During the Q&A session I asked speakers at a March 19, 2015 Weston Sustainability Round Table about insurance and climate change.  Did insurance companies have the clout, perspective and willingness to advocate strategies that reduce the magnitude of climate change?  Would such businesses support a carbon tax?  For the record, “murky” seemed to characterize the situation as they described it.  Their answer parallels comments made by an Insurance industry expert who spoke on a Citizen’s Climate Lobby monthly conference call in 2014.  According to both presentations, insurance companies, and reinsurance companies in particular, recognize the reality of climate change and its human causes.  Unfortunately they have not, and likely will not, advocate for mitigation strategies (policies and techniques that dramatically reduce carbon pollution) to reduce the size of climate change.  Instead they will continue to modify their business models so they continue to make money.

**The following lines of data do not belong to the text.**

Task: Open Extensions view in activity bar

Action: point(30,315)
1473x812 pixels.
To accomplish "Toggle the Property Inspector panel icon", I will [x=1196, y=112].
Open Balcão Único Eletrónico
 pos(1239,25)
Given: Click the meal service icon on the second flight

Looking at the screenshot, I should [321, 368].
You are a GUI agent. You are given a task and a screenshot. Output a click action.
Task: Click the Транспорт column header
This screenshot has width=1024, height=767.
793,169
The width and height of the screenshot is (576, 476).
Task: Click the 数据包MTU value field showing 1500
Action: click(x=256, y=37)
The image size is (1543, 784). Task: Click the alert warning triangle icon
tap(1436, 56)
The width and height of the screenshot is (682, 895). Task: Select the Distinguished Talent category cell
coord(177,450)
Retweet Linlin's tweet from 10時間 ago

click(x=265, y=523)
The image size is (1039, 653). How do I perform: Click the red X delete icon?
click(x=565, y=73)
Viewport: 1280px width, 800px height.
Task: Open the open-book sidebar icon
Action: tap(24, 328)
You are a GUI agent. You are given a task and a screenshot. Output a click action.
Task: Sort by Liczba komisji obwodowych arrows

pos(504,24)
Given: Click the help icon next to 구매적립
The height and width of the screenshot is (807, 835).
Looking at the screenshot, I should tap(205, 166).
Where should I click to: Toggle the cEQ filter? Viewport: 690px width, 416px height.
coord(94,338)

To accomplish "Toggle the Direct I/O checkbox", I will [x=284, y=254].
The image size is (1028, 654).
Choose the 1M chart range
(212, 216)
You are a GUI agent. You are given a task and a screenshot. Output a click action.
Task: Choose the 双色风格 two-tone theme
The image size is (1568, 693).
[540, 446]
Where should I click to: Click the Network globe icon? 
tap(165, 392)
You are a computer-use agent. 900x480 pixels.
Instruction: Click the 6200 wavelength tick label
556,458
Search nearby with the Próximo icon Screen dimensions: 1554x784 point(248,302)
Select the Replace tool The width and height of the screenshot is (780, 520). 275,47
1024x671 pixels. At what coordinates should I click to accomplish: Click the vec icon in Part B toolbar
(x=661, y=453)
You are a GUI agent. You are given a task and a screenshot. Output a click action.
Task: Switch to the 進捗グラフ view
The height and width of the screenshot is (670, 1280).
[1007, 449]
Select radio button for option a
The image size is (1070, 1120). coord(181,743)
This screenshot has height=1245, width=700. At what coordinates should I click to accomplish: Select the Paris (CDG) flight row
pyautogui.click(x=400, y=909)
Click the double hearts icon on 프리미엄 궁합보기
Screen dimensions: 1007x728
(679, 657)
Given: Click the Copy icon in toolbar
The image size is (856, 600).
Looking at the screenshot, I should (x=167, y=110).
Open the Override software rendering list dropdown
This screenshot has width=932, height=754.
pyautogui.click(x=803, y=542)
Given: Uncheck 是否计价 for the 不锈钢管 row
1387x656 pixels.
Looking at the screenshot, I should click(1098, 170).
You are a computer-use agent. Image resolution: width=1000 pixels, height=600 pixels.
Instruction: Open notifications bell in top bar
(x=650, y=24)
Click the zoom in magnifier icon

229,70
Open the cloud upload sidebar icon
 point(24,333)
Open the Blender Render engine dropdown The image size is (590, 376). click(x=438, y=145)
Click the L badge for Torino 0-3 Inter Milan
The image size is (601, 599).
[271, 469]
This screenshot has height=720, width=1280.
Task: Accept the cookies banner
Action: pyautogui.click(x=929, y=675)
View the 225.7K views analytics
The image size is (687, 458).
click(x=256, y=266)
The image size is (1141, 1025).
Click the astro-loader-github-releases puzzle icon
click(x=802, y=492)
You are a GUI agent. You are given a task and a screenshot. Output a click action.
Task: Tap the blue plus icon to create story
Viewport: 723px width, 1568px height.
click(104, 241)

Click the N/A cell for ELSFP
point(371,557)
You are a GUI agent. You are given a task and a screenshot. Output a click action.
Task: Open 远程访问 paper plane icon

That seems to mean they will assess and adapt to changing risks with tactics like higher premiums, higher deductibles, more exclusions and more property owner precautions.  More likely than not, they will at best advocate for adaptation strategies (e.g. better sewers and other flood control infrastructure).  Practically speaking, mitigation strategies such as Revenue Neutral Carbon Fee and Dividend, while good for humanity overall in the long run, won’t likely save the companies any insurance claims payouts in the next 10-30 years .   Steps today to  reduce green house gas emissions and carbon pollution won’t eliminate the impacts of climate & weather changes already happening due to current  levels  in the atmosphere.  Lobbying for mitigation, for cures to climate change, instead plunges them into a political firefight without improving next quarter’s, next year’s or even next decade’s profits. Lobbying for adaptation, on the other hand,  avoids politically contentious questions of human cause and responsibility while keeping them profitable for the time being.  It reduces the amount of damage and associated insured costs from the inevitable climate change induced extreme weather events.